In the early 1990s the popular college rock group, the Three Graces, takes the stage in DC and the crowd goes wild. Everyone agrees: the Graces have something special—and charismatic drummer Charlie Barrett is their heartbeat. Shortly after, Charlie leaps to his death, ending the band’s success and the Graces’ peace of mind.
Twenty years later, Thea, the group’s songwriter, decides to quit writing her highly successful erotic gardening blog, but is uncertain what will come next. She resolves to purge herself of Charlie’s ghost and begins writing a screenplay telling the story of Charlie and the Three Graces. Read an interview with lead protagonist, Thea.
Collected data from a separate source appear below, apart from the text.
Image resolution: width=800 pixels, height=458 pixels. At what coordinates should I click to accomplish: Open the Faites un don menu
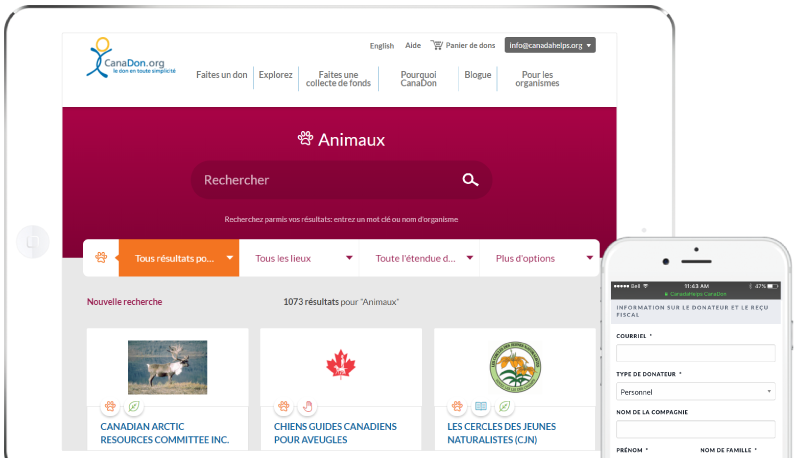click(x=221, y=75)
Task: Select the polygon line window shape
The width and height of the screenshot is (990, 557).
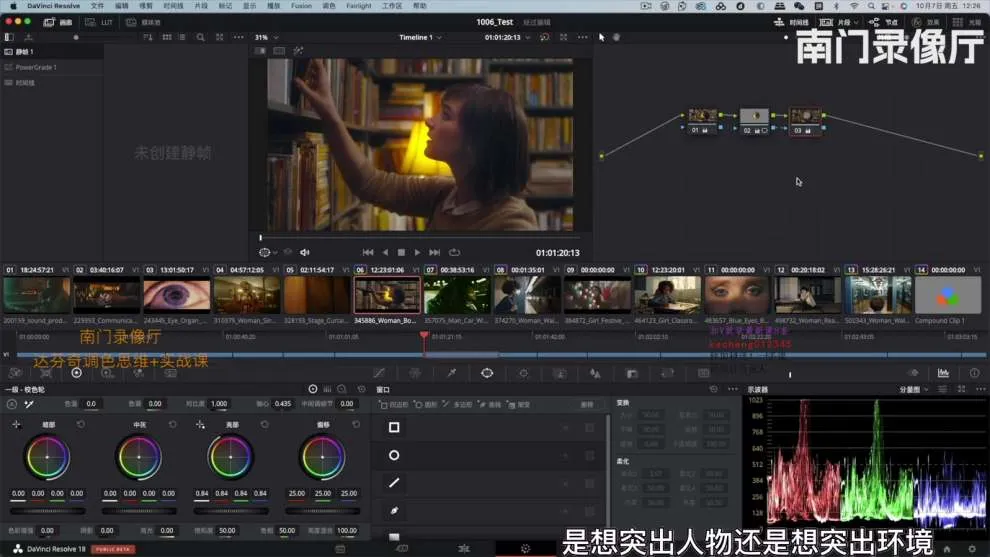Action: click(x=394, y=482)
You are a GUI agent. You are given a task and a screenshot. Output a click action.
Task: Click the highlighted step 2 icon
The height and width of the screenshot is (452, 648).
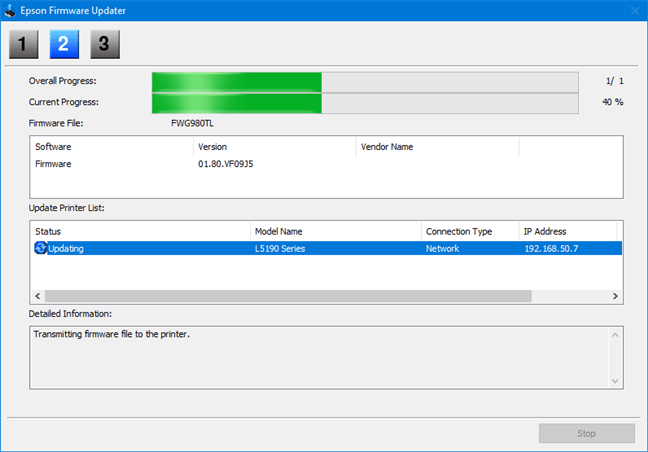pyautogui.click(x=63, y=44)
Hazel, the band’s lead singer, ran away first from an abusive childhood home, and then ran again from Charlie’s suicide. Now a New York celebrity perfumer, she’s good at pretending to be happy. When her long-time lover dies, revealing his own façade—one Hazel never could have guessed—she seeks solace with her oldest friends, Thea and Natalie. The reception is decidedly mixed.
Meanwhile, an earthquake shakes Natalie out of her comfortable suburban existence, leading her to Neil, caretaker of the historic garden behind her house. As the distance between Natalie and her husband grows, she and Neil embark on a garden project—and more.
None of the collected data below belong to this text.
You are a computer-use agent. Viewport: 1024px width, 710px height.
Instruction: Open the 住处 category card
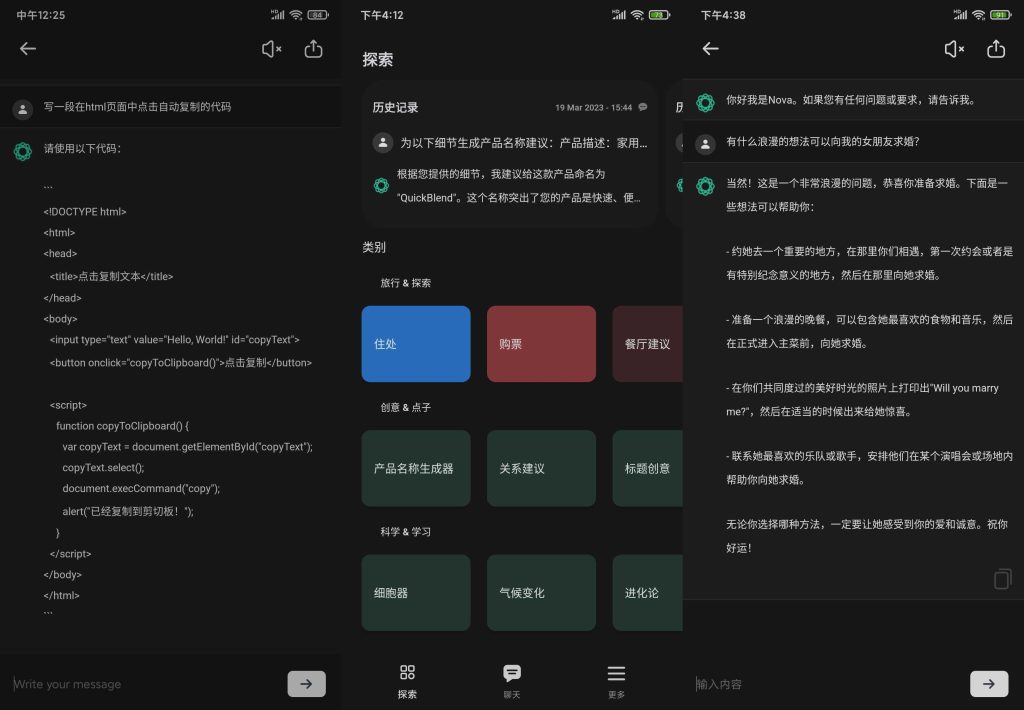pos(416,343)
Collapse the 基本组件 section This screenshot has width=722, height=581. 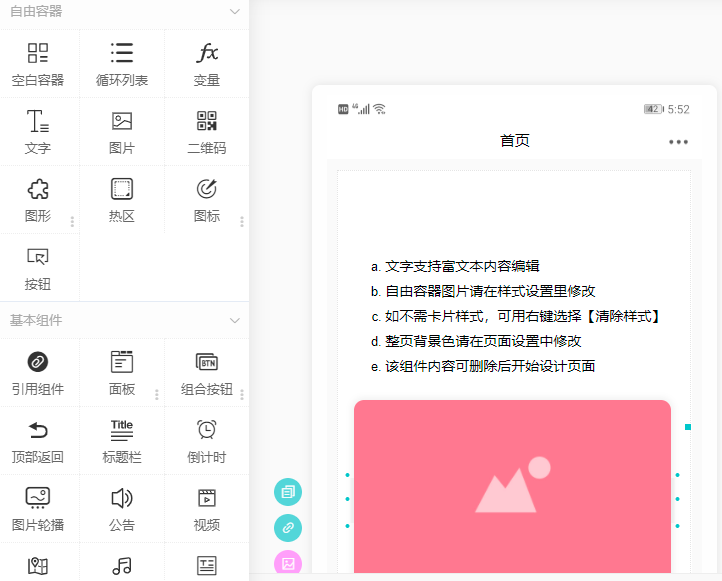(x=234, y=321)
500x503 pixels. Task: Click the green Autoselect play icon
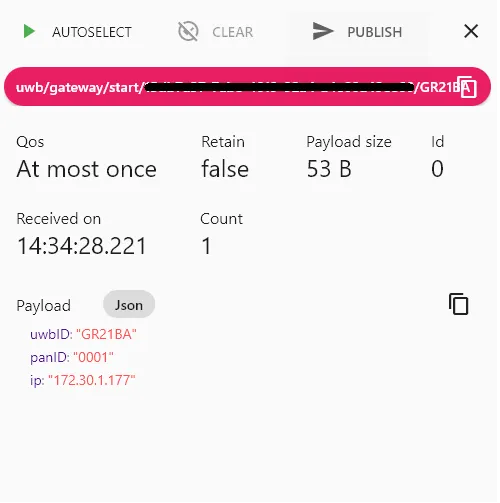click(x=29, y=32)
As this multi-strand story unfolds, each woman searches through past and present to understand the reason for Charlie’s death. Each struggles with the others, and with herself, ultimately reinventing themselves as women and as artists.
Still Life with Aftershocks
Set in early-1980s Washington, DC, Still Life with Aftershocks tells the story of 30-year old artist Mariah Boone and her older brother Henry.
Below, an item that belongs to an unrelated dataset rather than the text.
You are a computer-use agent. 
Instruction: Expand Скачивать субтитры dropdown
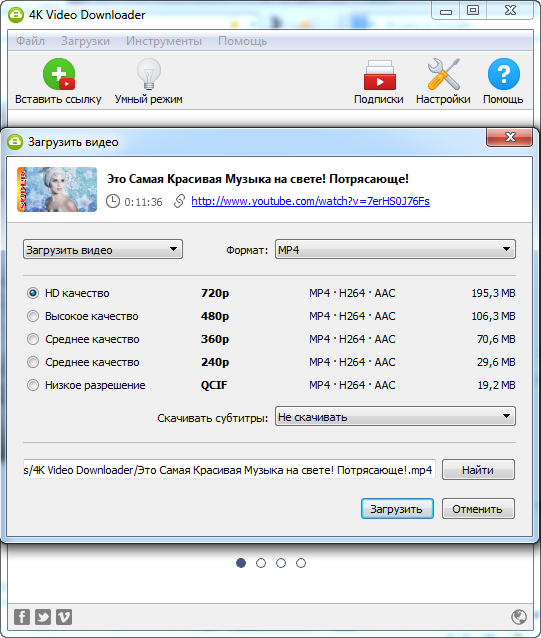tap(395, 417)
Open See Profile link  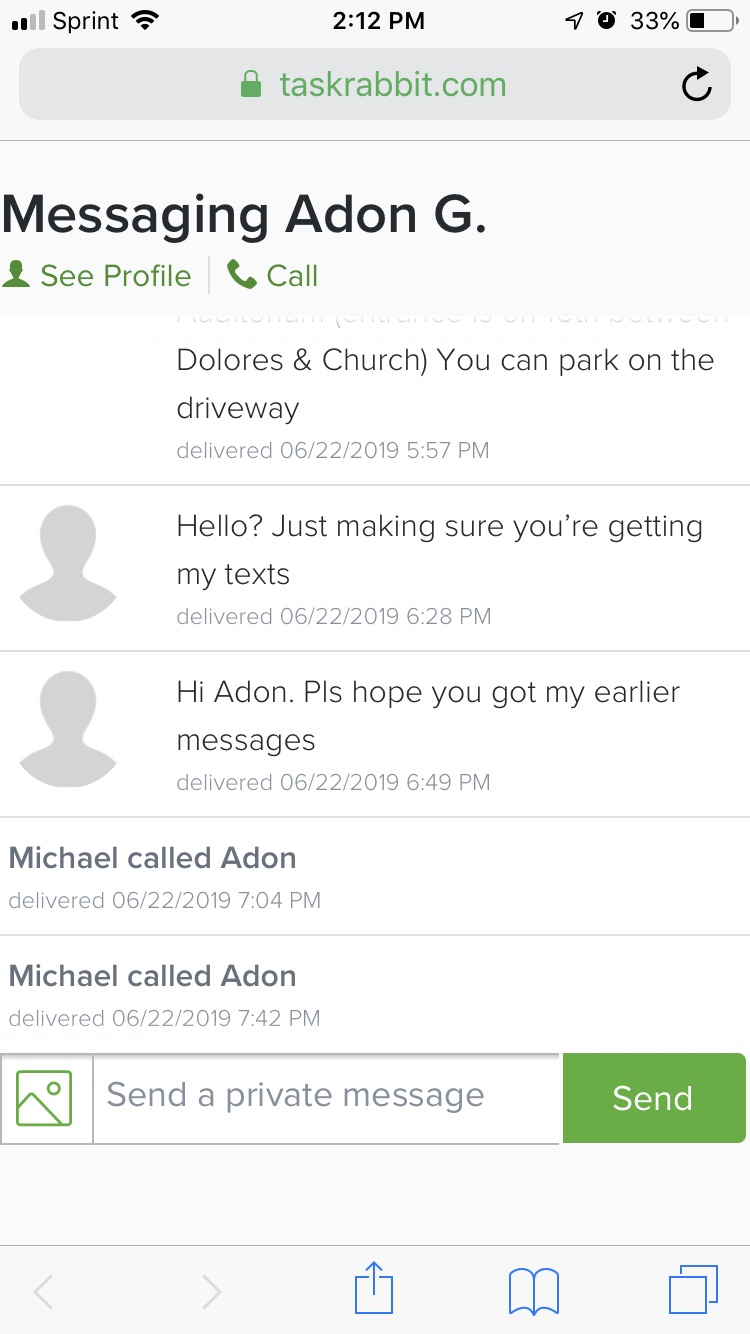pos(115,276)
When conservative Henry is appointed to a high level position in the Reagan White House, Mariah leaves her life in California to follow him to DC. Here, she would like nothing more than to make her art and find love in a city she often finds cold and unwelcoming. But when Henry—the black sheep of their bohemian family—is stricken with AIDS, Mariah puts her art and her search for love aside and devotes herself to his care.
At the same time, she struggles to hold down her job at the National Endowment for the Arts as her predatory boss makes increasingly unwelcome advances.
Forced out of the closet by his advancing illness, Henry resigns from his White House job and struggles to find new meaning in his short life.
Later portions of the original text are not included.